Go look at the list of his most common teammates and it is a damning indictment of the quality levels. 160 games with David Nofoaluma, 114 with Alex Twal, 86 with Sauaso Sue and 80 each with Michael Chee-Kam and Kevin Naiqama.

It’s not that they’re bad players, but they’re also not world beaters. Only Chris Lawrence (108) would be above the ‘honest pro’ category.

Also on 205 games for one club is Jack de Belin, who gets Tyson Frizell, Gareth Widdop, Jason Nightingale, Tariq Sims and Josh Dugan in his top teammates list. All played rep footy at a serious level.

This isn’t to compare Brooks and de Belin’s abilities, but you can see who had better support around them, and that matters.

The Tigers haven’t made the finals in over a decade (in case you haven’t heard) but in the years when they have been even close to decent, Brooks was their best player, like when they finished ninth in 2018 and he won Dally M Halfback of the Year.

It’s with this context that Brooks enters the defining stage of his career. He’s about to turn 29 and should enter his prime years, and finally has a set up alongside him that should complement his abilities rather than detract from them.

luke brooks

(Photo by Cameron Spencer/Getty Images)

For the first time since Benji Marshall left at the end of 2020, Brooks won’t be the senior half at the club, with Daly Cherry-Evans still calling the shots. All the five eighth will have to do is run and create.

On top of that, he has a pack that might actually win the floor sometimes, plus one of the best fullbacks in the world running off his hip on whatever side of the field he decides to play on.

Indeed, even if Tom Trbojevic gets injured – spoiler alert: he will – then the back-ups, whether Reuben Garrick or Tolu Koula, will still be better than anyone he’s worked with at the Tigers since Tedesco left.

There’s an argument that Manly have a top four spine with Brooks on board, especially given the improvement in Lachlan Croker, and if they continue with the style of play that Anthony Seibold favoured in 2023, with fast rucks and quick spreads, then they might end up as the best team to watch.

Here’s the thing about Brooks, too. Even when he was poor at the Tigers, his numbers, when taken on a per possession basis, were still really good.

The problem tended to be that he didn’t get enough ball. In 2022, for example, the year that he last featured as a 6, Brooks was above average for line breaks assists and line engagements, and that was in a Tigers team that were stone motherless last and gave him next to no assistance.
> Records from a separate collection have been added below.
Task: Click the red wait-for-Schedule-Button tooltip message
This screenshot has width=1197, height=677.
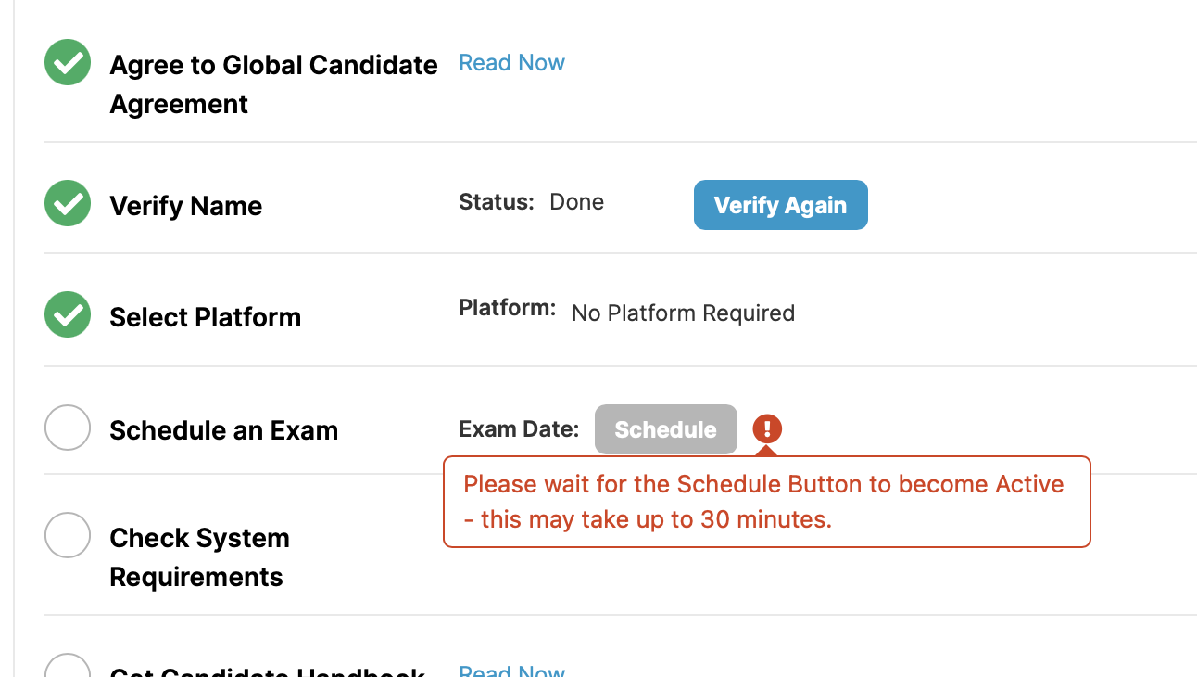Action: pos(767,502)
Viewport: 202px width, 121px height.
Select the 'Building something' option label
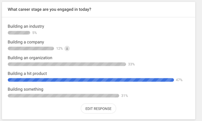pyautogui.click(x=26, y=89)
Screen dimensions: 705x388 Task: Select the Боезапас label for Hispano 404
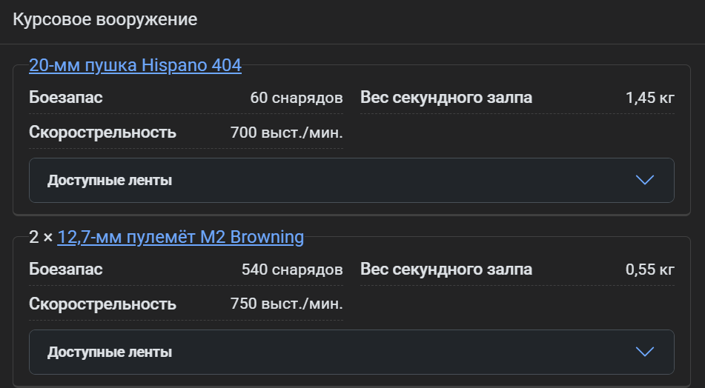tap(66, 98)
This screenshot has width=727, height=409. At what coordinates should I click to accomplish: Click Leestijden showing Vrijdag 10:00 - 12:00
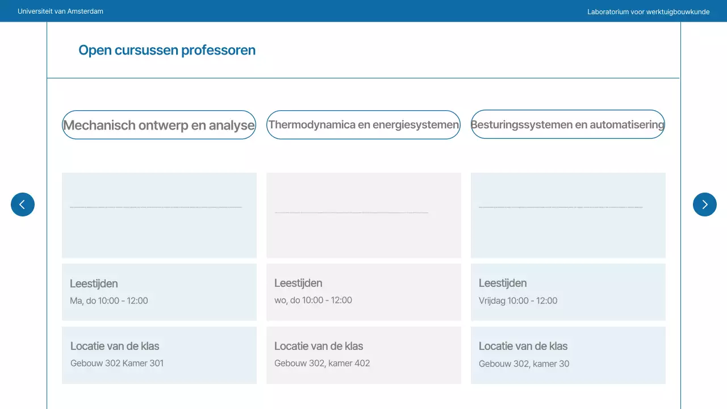pos(568,291)
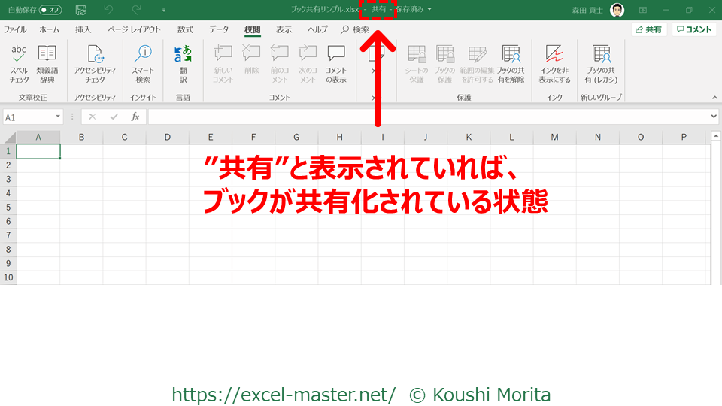The width and height of the screenshot is (722, 406).
Task: Click the 翻訳 translate icon
Action: [183, 63]
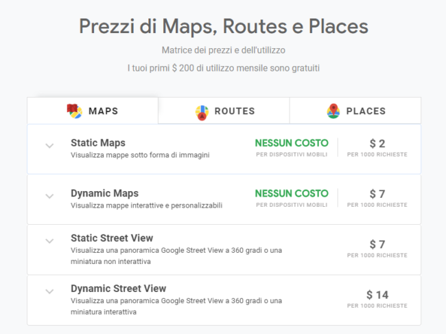The image size is (446, 334).
Task: Click the Maps product icon
Action: tap(75, 111)
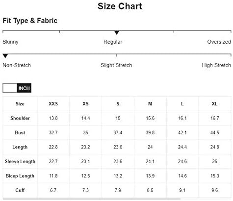Click the Fit Type & Fabric heading
The height and width of the screenshot is (201, 233).
30,21
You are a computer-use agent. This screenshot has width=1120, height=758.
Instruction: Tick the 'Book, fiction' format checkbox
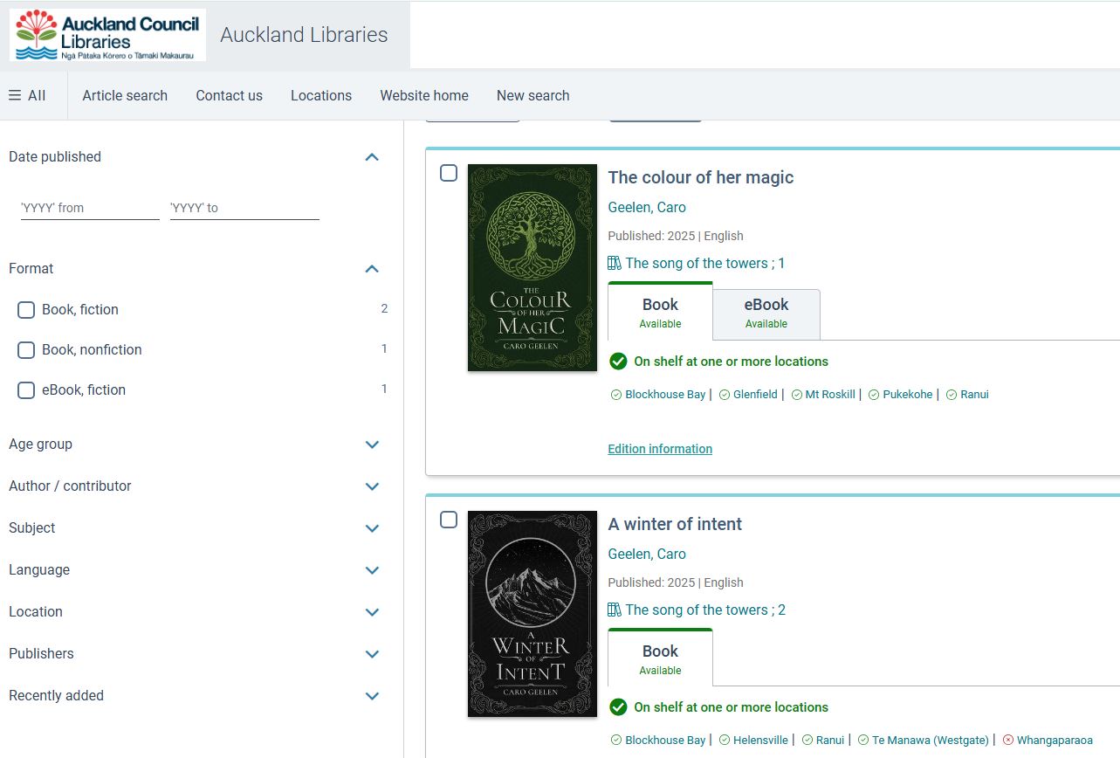(26, 309)
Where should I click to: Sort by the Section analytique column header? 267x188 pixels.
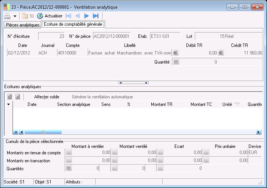coord(73,104)
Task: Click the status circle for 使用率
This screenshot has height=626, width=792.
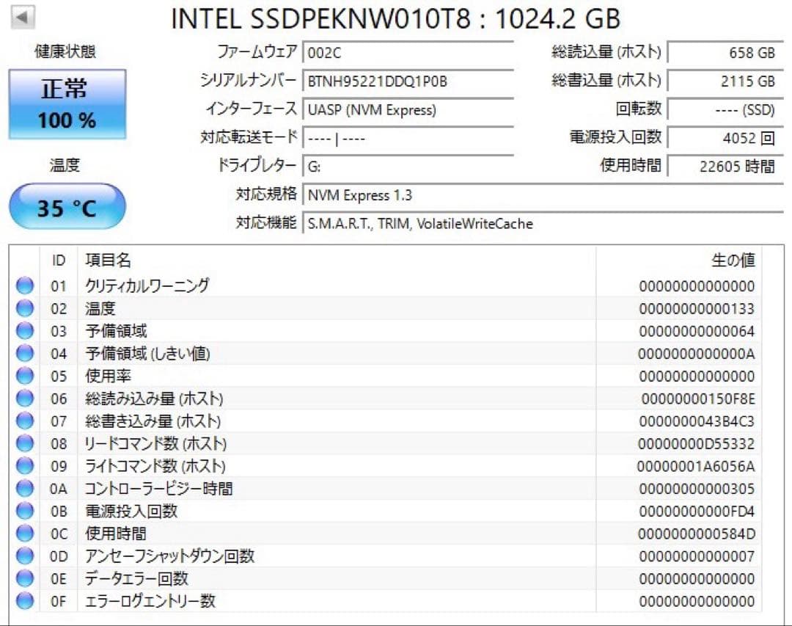Action: 24,376
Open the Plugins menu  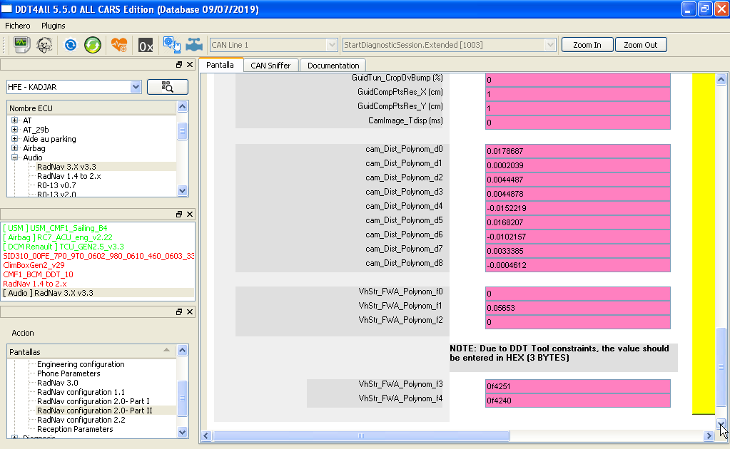(x=53, y=26)
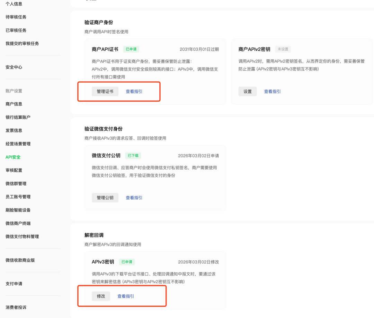Select 微信收款商业版 in sidebar
This screenshot has height=318, width=374.
click(x=20, y=260)
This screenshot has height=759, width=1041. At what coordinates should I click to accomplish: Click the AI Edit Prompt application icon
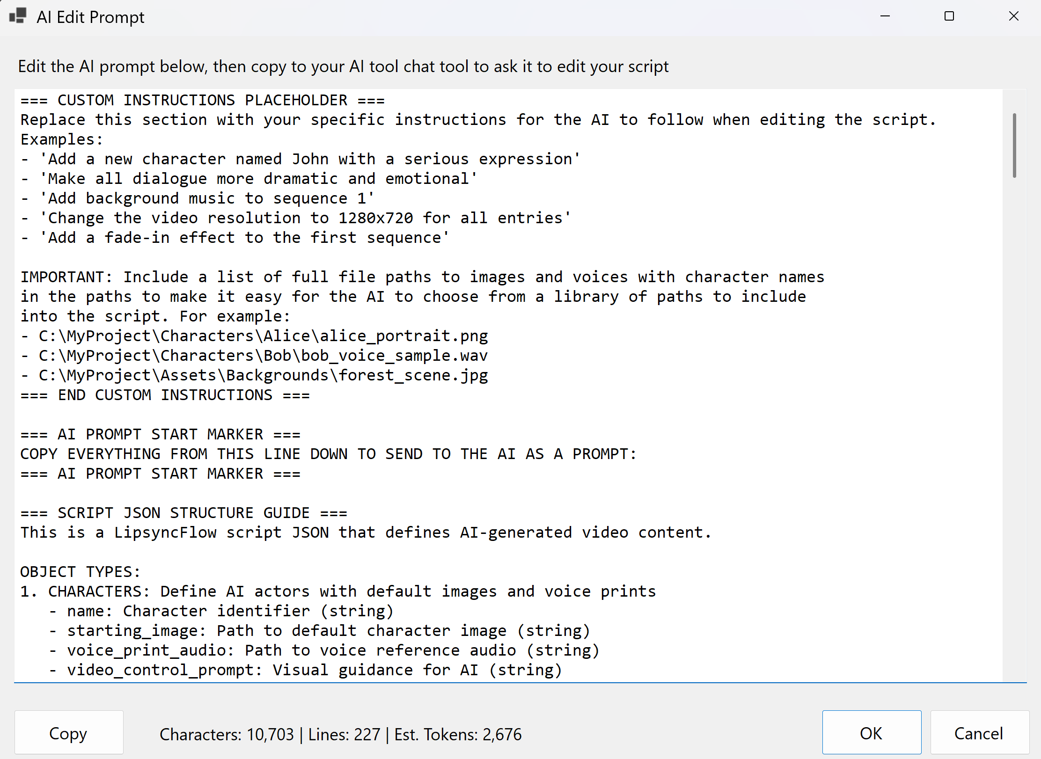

(Photo by Chris Hyde/Getty Images)

Brooks has no excuses now. DCE is the undoubted leader and will take all the pressure off him, allowing the licence to create and play without the weight of the world on his shoulders.

He should get good ball out of a pack that will prioritise speed on the floor. He has strike backrowers on his hip, the fastest backline in the league outside that and as good a fullback as he could wish for.

With that, however, comes a different sort of pressure. At the Tigers, it was all about his pay cheque, the dysfunctional environment and his place as a symbol of all that was wrong. Lose and it was his fault, even when, as discussed, it often wasn’t.

Now, he’s set up to succeed. Manly’s salary cap is designed to win in the here and now with a coach who has been backed in to recruit to his style.

The goal has to be to open the Premiership window again before Cherry-Evans, who turns 35 before the season starts, retires. That means now or next year, with the captain’s contract up at the end of 2025.

Brooks might be the final cog that makes it possible. He’s got nowhere to hide on the Northern Beaches.